Slovenian First League of Handball
- Season: 1991–92
- Champions: Celje
- European Cup: Celje
- IHF Cup: Slovan

= 1991–92 Slovenian First League (men's handball) =

The 1991–92 Slovenian First League of Handball (known also as the Superliga) was the first season of the 1. A liga, Slovenia's premier Handball league.
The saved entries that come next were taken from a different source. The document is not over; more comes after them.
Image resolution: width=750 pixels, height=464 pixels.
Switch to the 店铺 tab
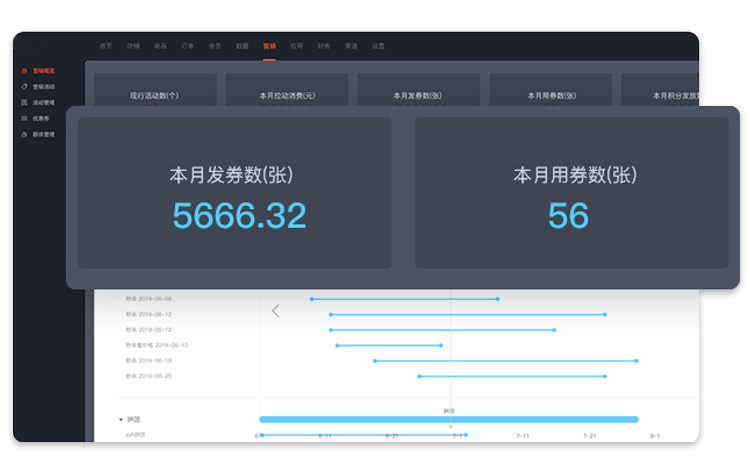tap(133, 46)
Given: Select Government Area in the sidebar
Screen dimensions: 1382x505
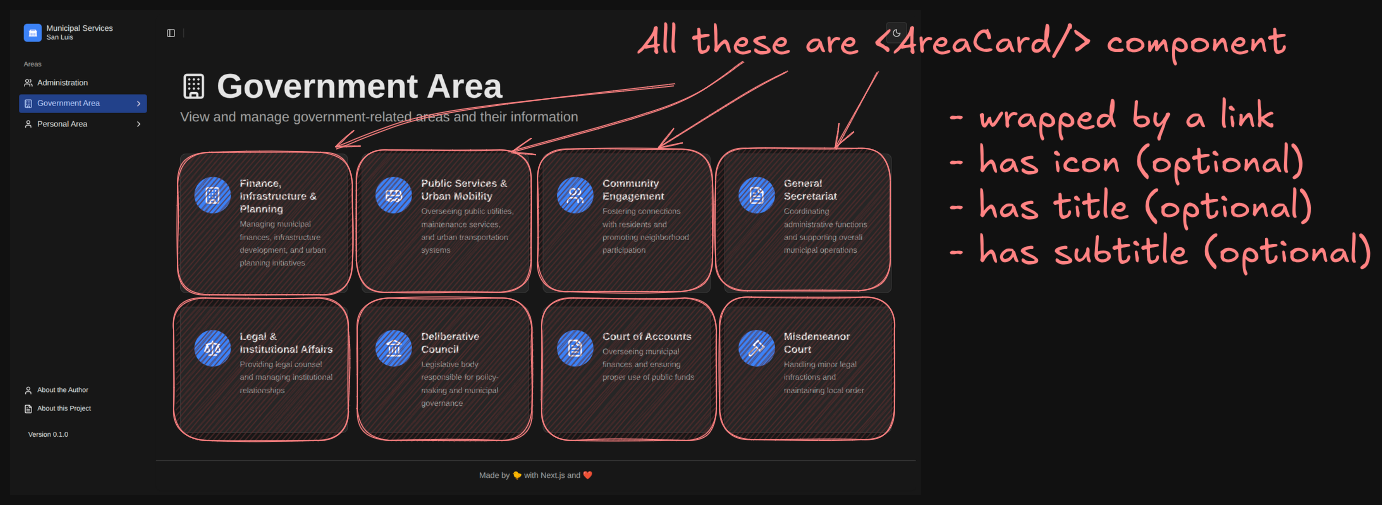Looking at the screenshot, I should click(x=68, y=104).
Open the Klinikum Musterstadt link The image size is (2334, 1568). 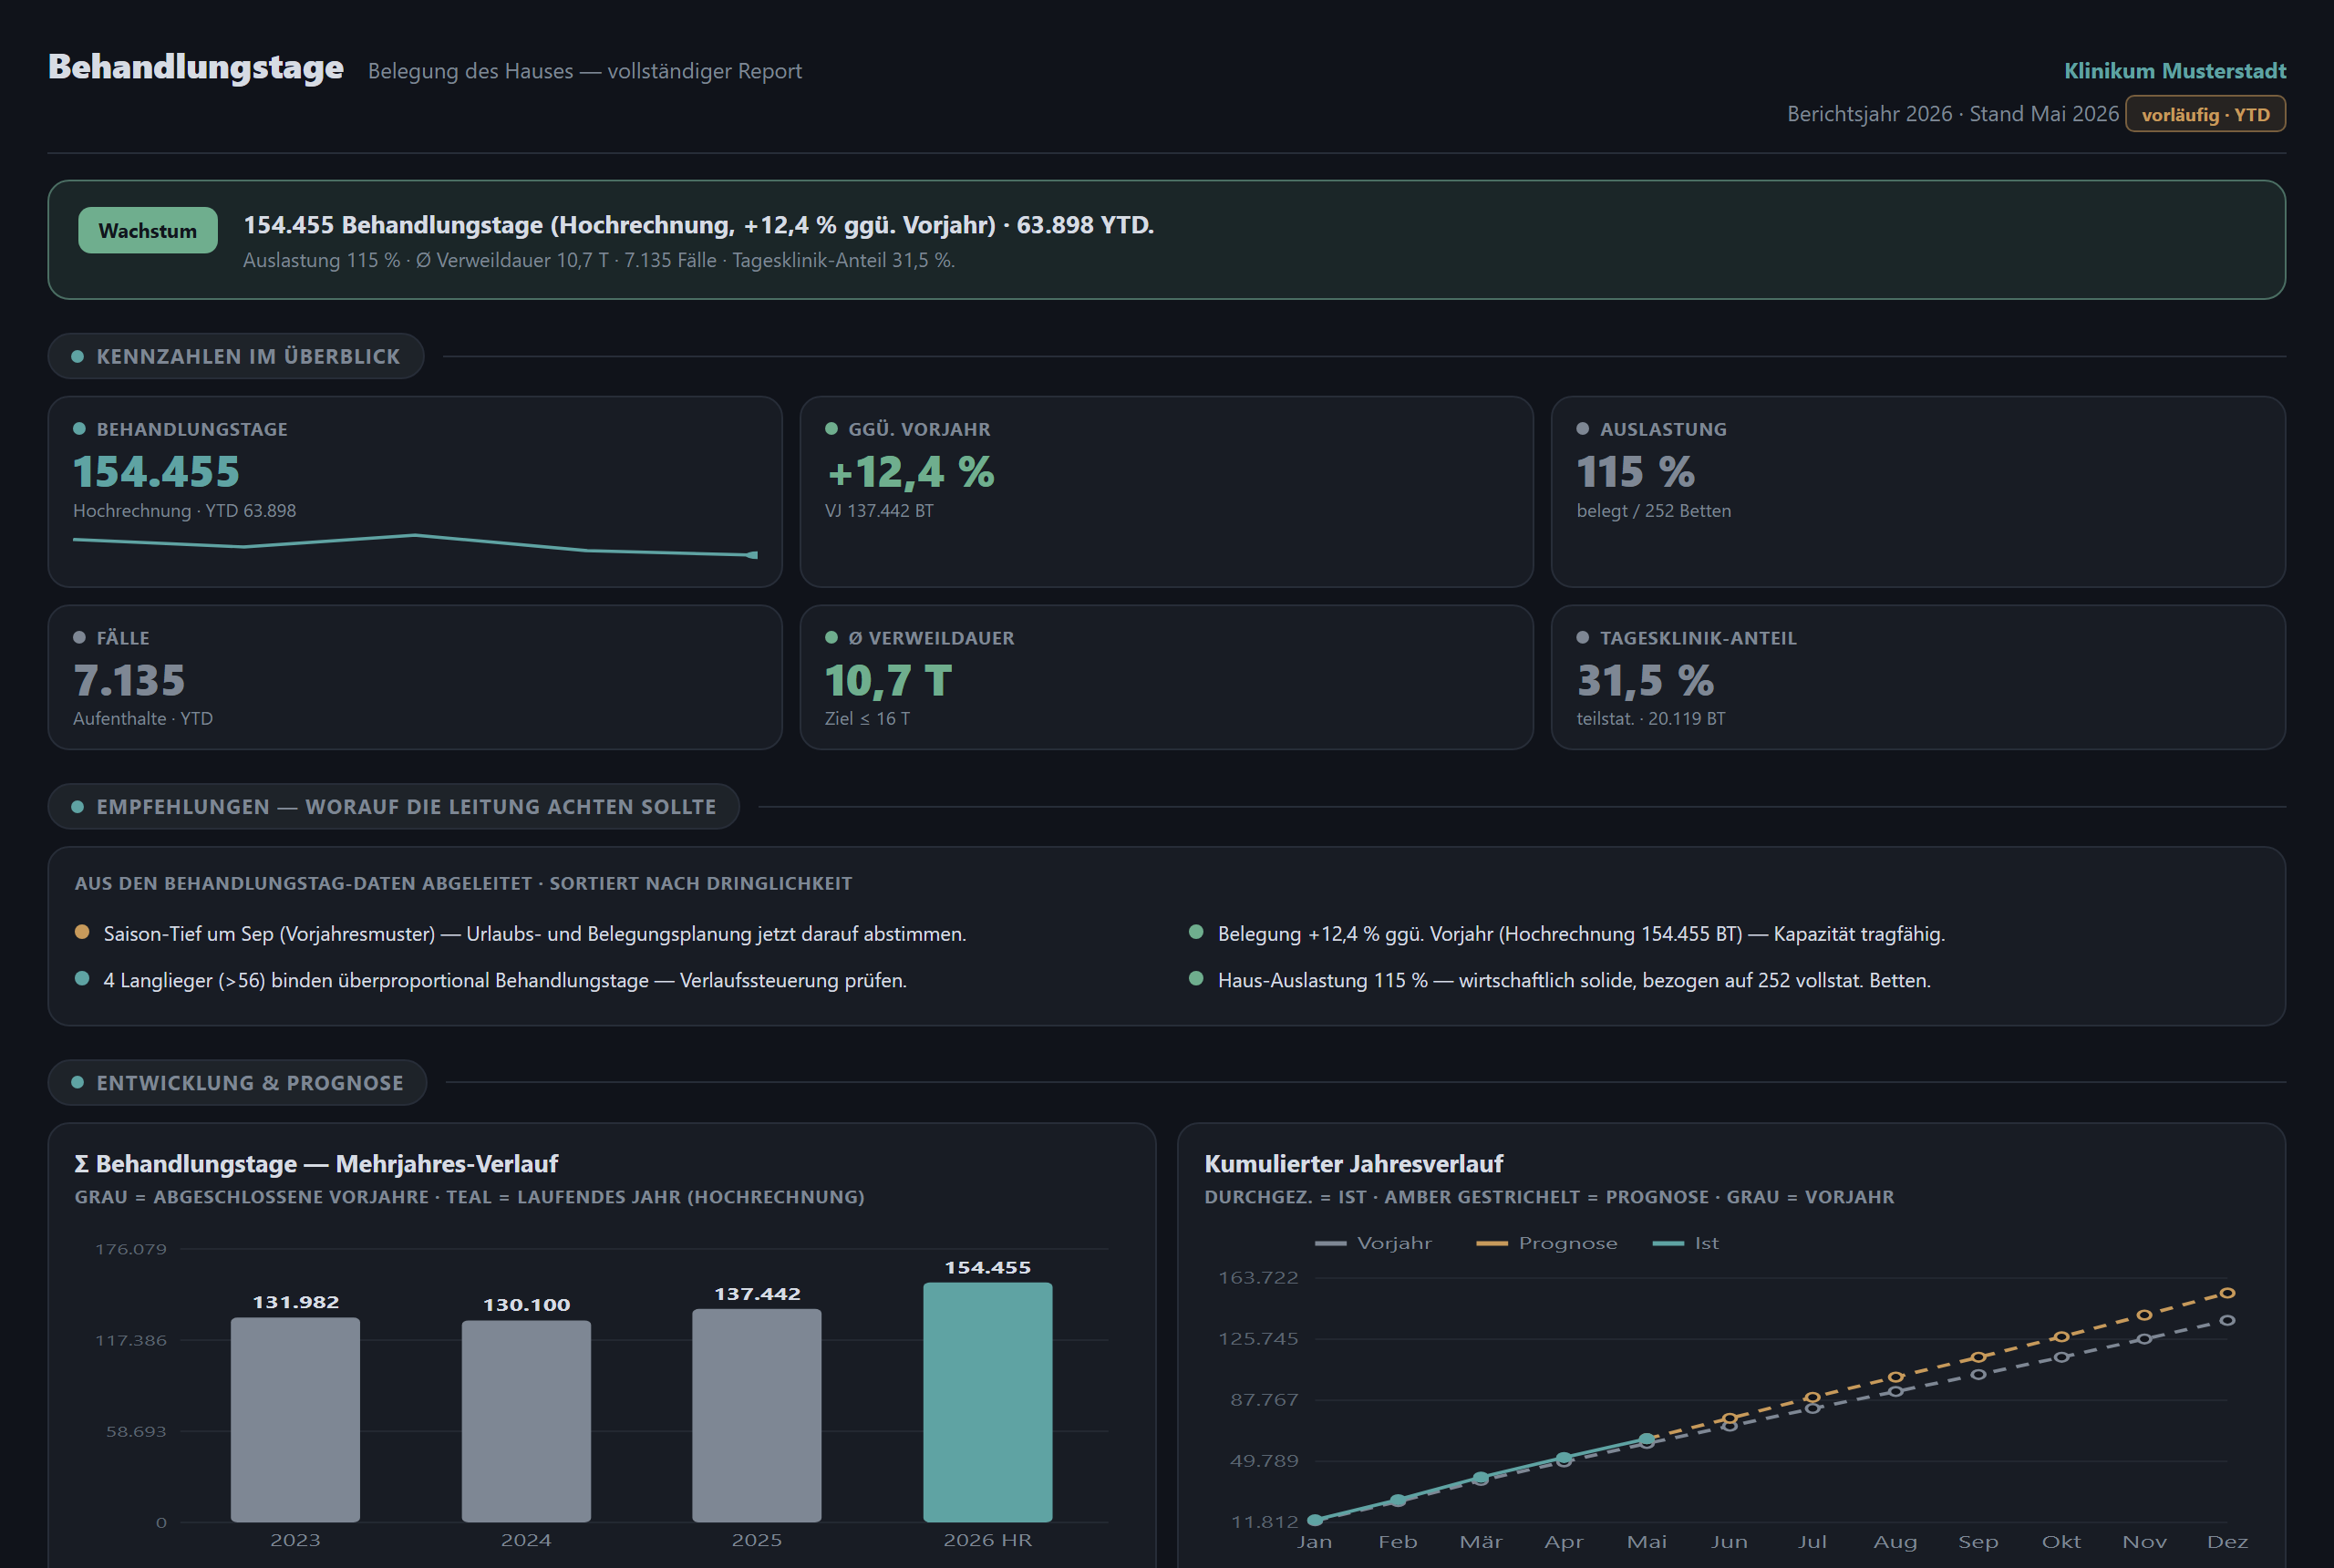point(2175,71)
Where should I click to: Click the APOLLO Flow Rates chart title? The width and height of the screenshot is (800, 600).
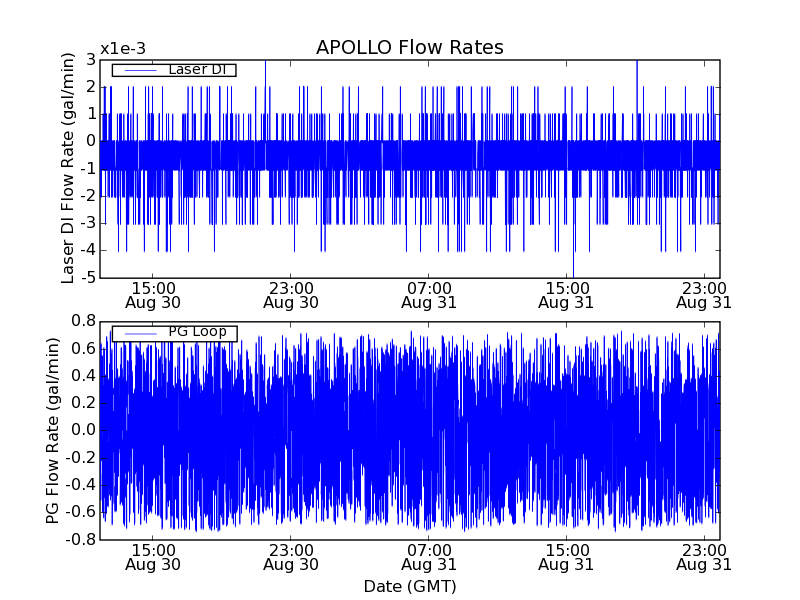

==Teams for the 1991–92 season==

| Team | City | Arena | 1990–91 result |
|---|---|---|---|
| Celje Pivovarna Laško | Celje | Golovec Hall | Yugoslav Second League West, 1st |
| Velenje | Velenje | Red Hall | Yugoslav Second League West, 3rd |
| Kolinska Slovan | Ljubljana | Kodeljevo Hall | Yugoslav Second League West, 4th |
| Slovenj Gradec | Slovenj Gradec | Dom Telesne Kulture | Yugoslav Second League West, 5th |
| Usnjar | Litija | Litija Sports Hall | Yugoslav Second League West, 10th |
| Ajdovščina | Ajdovščina | ŠC Police Hall | Yugoslav Second League West, 14th |
| Rudar | Trbovlje | OŠ Trbovlje Hall | Republic League, 1st |
| Pomurka | Bakovci | OŠ III Murska Sobota Hall | Republic League, 2nd |
| Inles Riko | Ribnica | ŠC Ribnica Hall | Republic League, 3rd |
| Preddvor | Preddvor | Planina Sports Hall | Republic League, 4th |
| Jadran | Kozina | Blue Hall | Republic League, 5th |
| Drava | Ptuj | Center Hall | Republic League, 6th |

==Final table==

|  | Team | Pld | W | D | L | GF | GA | Diff | Pts |
|---|---|---|---|---|---|---|---|---|---|
| 1 | Celje Pivovarna Laško | 22 | 18 | 3 | 1 | 572 | 406 |  | 39 |
| 2 | Kolinska Slovan | 22 | 16 | 0 | 6 | 486 | 412 |  | 32 |
| 3 | Andor Jadran | 22 | 11 | 5 | 6 | 474 | 474 |  | 27 |
| 4 | Omnikom Rudar Trbovlje | 22 | 11 | 4 | 7 | 478 | 453 |  | 26 |
| 5 | Velenje | 22 | 10 | 5 | 7 | 498 | 455 |  | 25 |
| 6 | Pomurka Bakovci | 22 | 11 | 1 | 10 | 485 | 484 |  | 23 |
| 7 | Nova Oprema Sl. Gradec | 22 | 9 | 3 | 10 | 492 | 515 |  | 21 |
| 8 | Duka Ajdovščina | 22 | 8 | 3 | 11 | 491 | 504 |  | 19 |
| 9 | Usnjar Litija | 22 | 7 | 2 | 13 | 475 | 501 |  | 16 |
| 10 | Drava Ptuj | 22 | 6 | 4 | 12 | 492 | 514 |  | 16 |
| 11 | Inles Riko Ribnica | 22 | 3 | 5 | 14 | 420 | 500 |  | 11 |
| 12 | Infotrade Preddvor | 22 | 3 | 3 | 16 | 477 | 577 |  | 9 |

|  | Champions |
|  | Relegated |

Pld – Played; W – Won; L – Lost; PF – Points for; PA – Points against; Diff – Difference; Pts – Points.